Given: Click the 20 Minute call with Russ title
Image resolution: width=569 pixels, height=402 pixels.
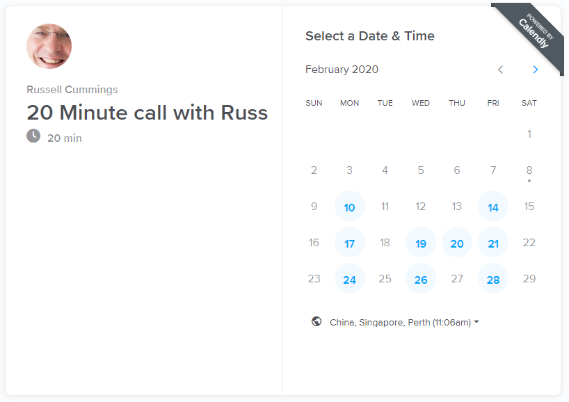Looking at the screenshot, I should click(147, 113).
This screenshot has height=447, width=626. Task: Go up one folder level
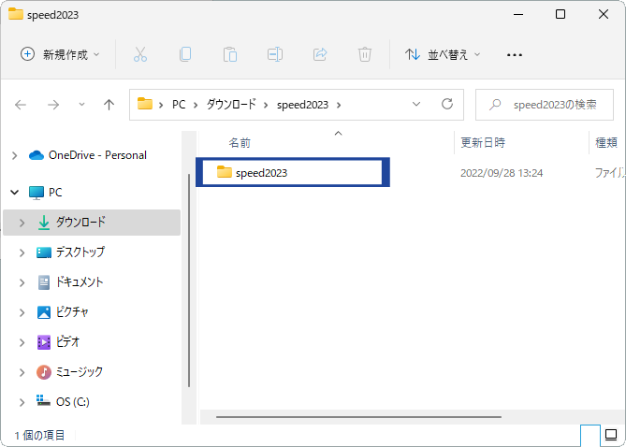coord(109,105)
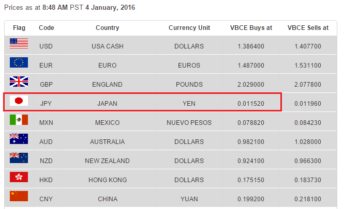Select the New Zealand flag icon

[x=19, y=158]
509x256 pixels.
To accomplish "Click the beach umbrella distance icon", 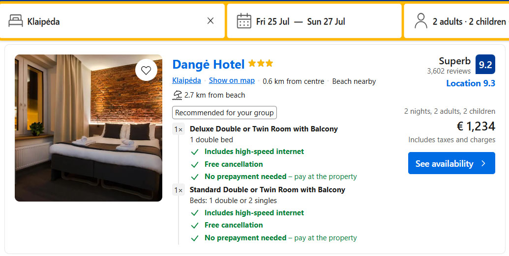I will [x=177, y=95].
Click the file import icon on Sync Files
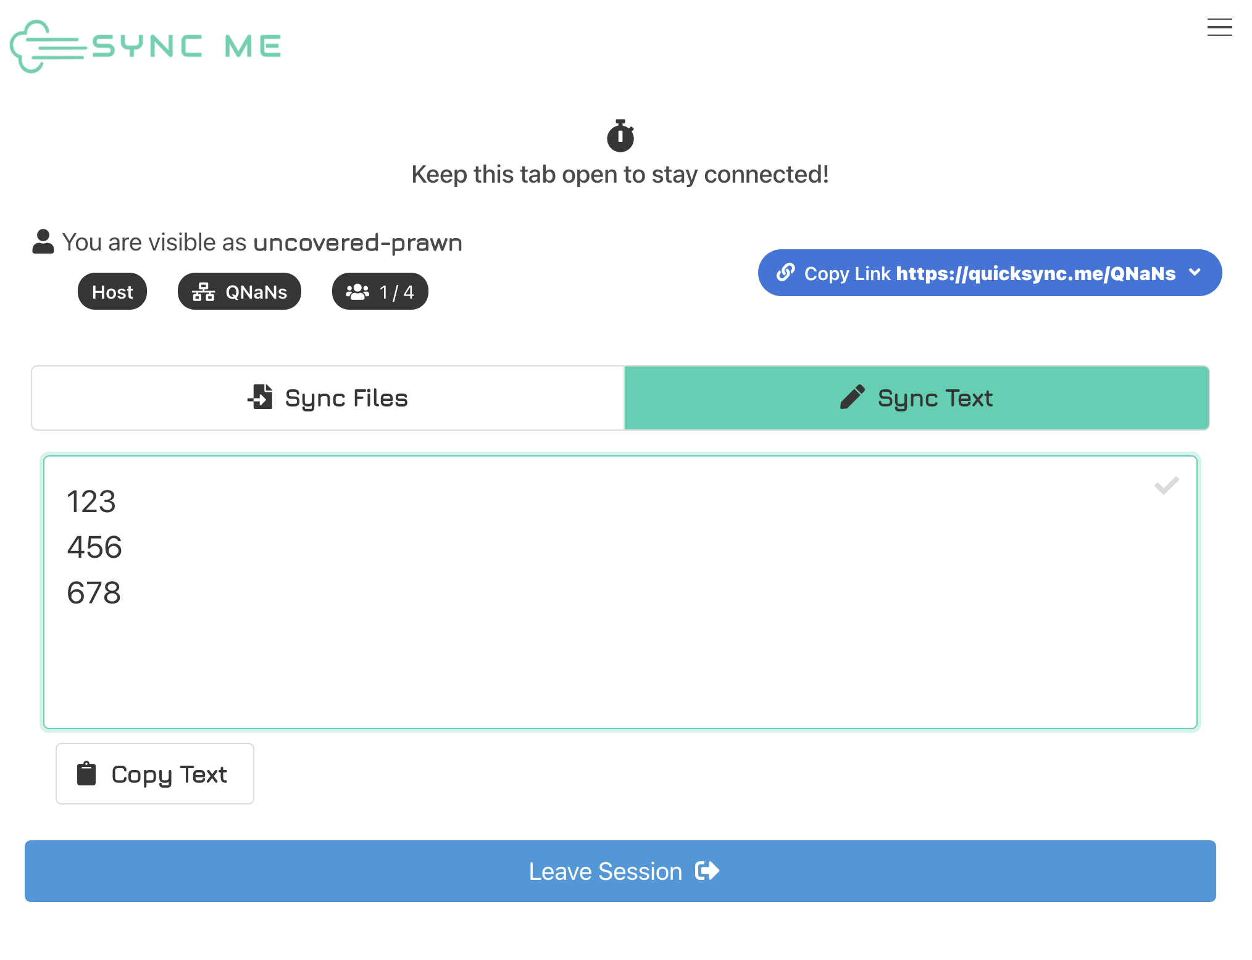 [261, 397]
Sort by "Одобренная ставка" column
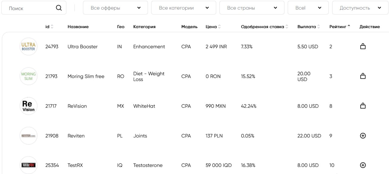389x174 pixels. click(x=264, y=27)
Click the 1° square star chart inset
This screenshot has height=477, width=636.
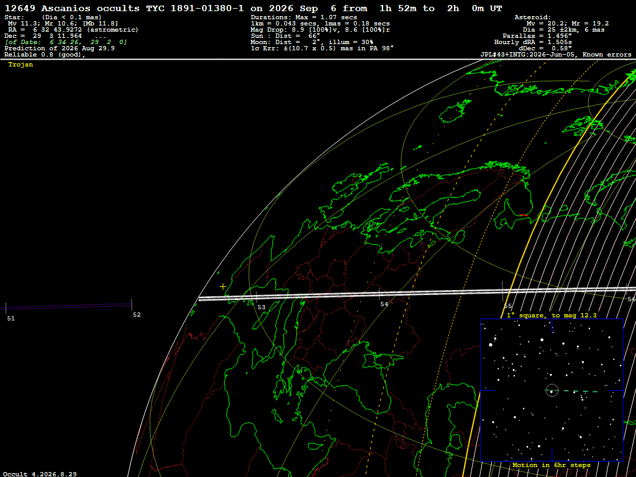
########################################
▶ _WHAT YOU SHOULD DO_: Could you write out exactly the lines from the line containing "Click the file import icon on Sync Files" to the end of the material, and nothing else? No pictures belong in the copy.

▶ _EXERCISE RESPONSE_:
Click the file import icon on Sync Files
 [261, 397]
Sort by "Одобренная ставка" column
389x174 pixels. click(x=264, y=27)
Click the 1° square star chart inset
This screenshot has height=477, width=636.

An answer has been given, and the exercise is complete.